Also — from the way he defends this, this has to be Probst, right? — the plethora of idols, advantages, and bizarre twists (and now nullifiers and ... in-game currency?) by which production attempts to smother the gameplay every season comes from Probst trusting neither the players to play hard, nor the audience to like the basic game of alliances and deception any more. Every episode has to have at least one production-introduced bell or whistle. And it's not as if they're being beta-tested in real time, then put away when they don't work. If you don't get the results you want, you just add more.

The same is true of structural changes to the show: we have a final three because production was mad at contestants for consistently booting the strong player at F3, then taking a goat to the final two. At least with the original format, there was a chance the goat could win final immunity, and make it a tough decision (Panama). The final three switch worked when contestants didn't see it coming, but pretty quickly (i.e. Fiji) the strategy evolved, and the three people least likely to win took out the obvious winner at F4 instead of F3, which was an even less stressful move, and really drained most of the suspense out of the finale (MvGX). So production tried other things, like multiple variants on Redemption Island, where someone came back at Final five. When that didn't work, they just took the F4 vote-off away completely, and replaced it with F4 firemaking. Fast forward five seasons, and now the strongest player is booted at F5 (Janet), so they don't even get a chance to sneak in to the finals via firemaking.

So that's how we got here.

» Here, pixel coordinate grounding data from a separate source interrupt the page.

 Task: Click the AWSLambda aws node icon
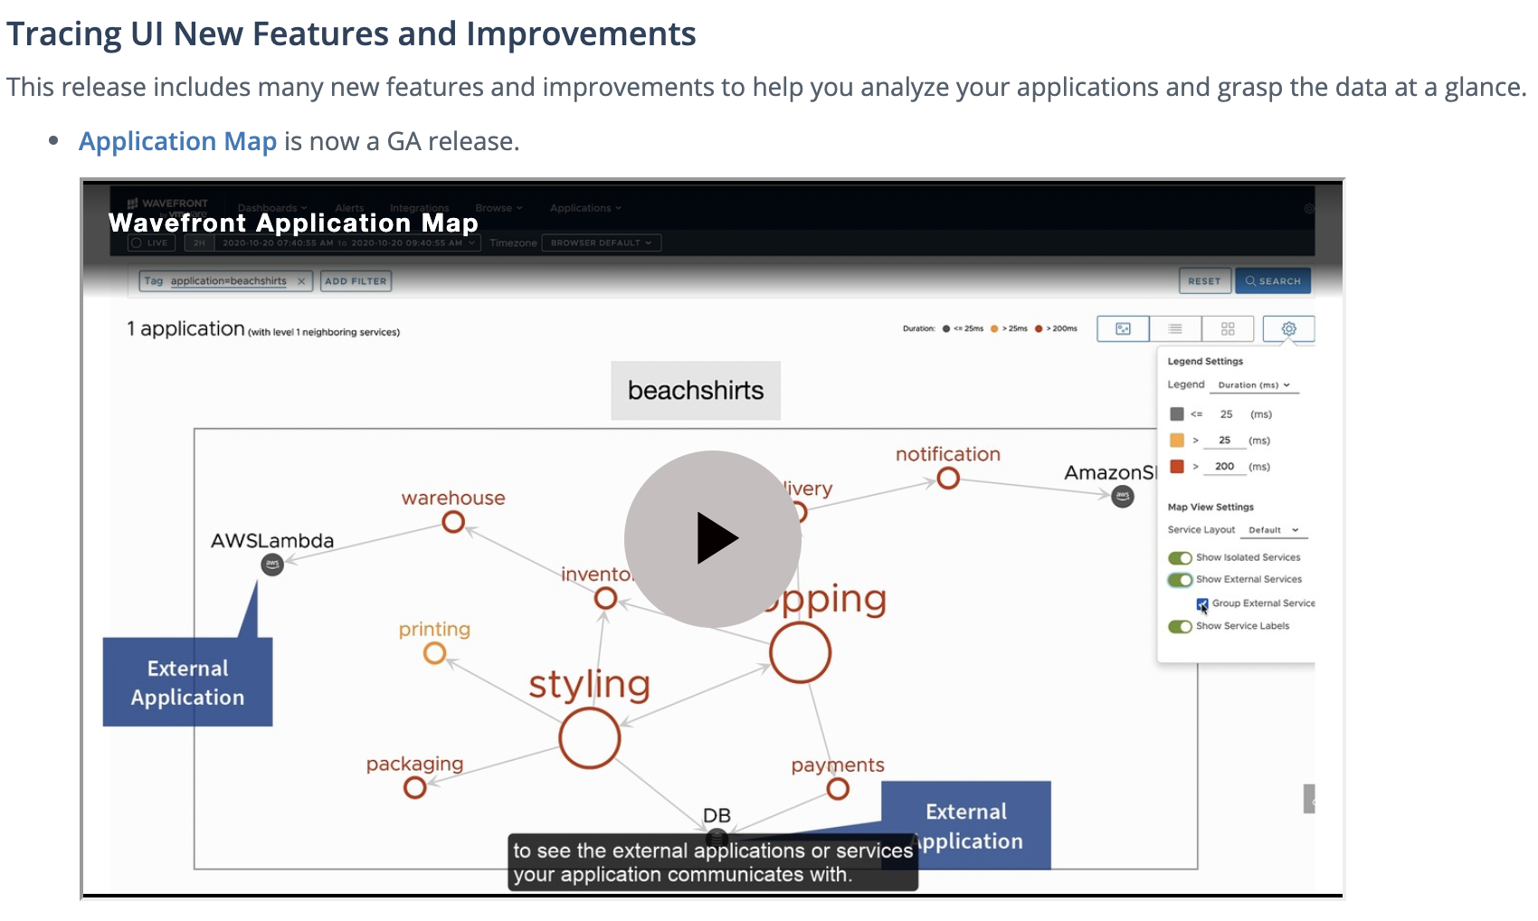tap(272, 565)
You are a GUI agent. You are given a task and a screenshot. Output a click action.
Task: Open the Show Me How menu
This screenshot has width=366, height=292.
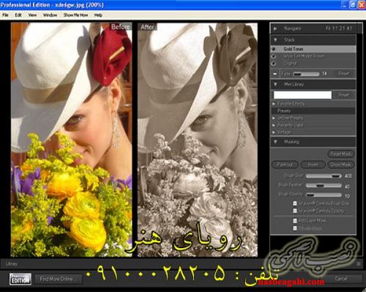coord(76,15)
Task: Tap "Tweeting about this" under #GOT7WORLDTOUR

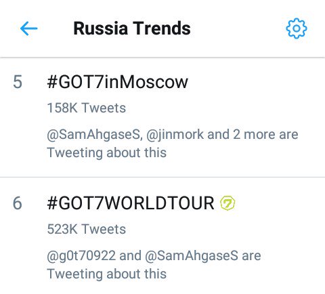Action: [x=107, y=274]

Rather than admitting that maybe a final two is exciting once in a while (Cagayan!), and that switching things up every so often helps to keep things fresh, the twists just continue to pile up, one on top of the other, like a massive house of cards that eventually will come crashing down because Survivor insisted on building it on a wobbly platform and Albert refused to drop his stack and come help.

Snuffed at the merge

And that doesn't even begin to address the horrorshow that is Edge of Extinction (the abomination formerly known as Redemption Island), which for some idiotic reason has been allowed to inflict what should have been the greatest season ever, Winners at War.

You idiots! You blew it up! You had your strong cast *and* your precious returning players, all in one package! There was no reason to add a consolation round! We don't need to spend 13 weeks of (sometimes extended?) episodes, only to see a Boston Rob or Tony get booted on Day 3, then come back and play four more days at the end to win. Have you learned absolutely nothing?

The argument *for* EoE in an all-returnee season is pretty specious, as well: That's "at least is a fan favorite is booted early, they'll still be around for the full season." That's a bogus argument. Only two people re-enter from EoE, and none of them are playing Survivor on EoE. You won't be getting fun, chaotic content from Tony as he enters his 20th day there. All but the two who re-enter are basically the ghosts in Lincoln in the Bardo, unaware that they've left this mortal plane, barely commenting on its happenings, with limited understanding of how it's working. They're there, but they're no longer surviving. How is that a plus?

At least Rob and Sandra were able to have fun and be funny with this format.

Dean and the timing of the late-game surge

Dean and the timing of the late-game surge

Dean came close to pulling off an upset win here. Not *very* close, since all the original Vokais on the jury voted for Tommy, and only Elizabeth and Aaron, Dean's original tribemates, voted for him. Dean stressed his idol(s), his nullifier, and his challenge wins as signs of his success. So why didn't he get more votes?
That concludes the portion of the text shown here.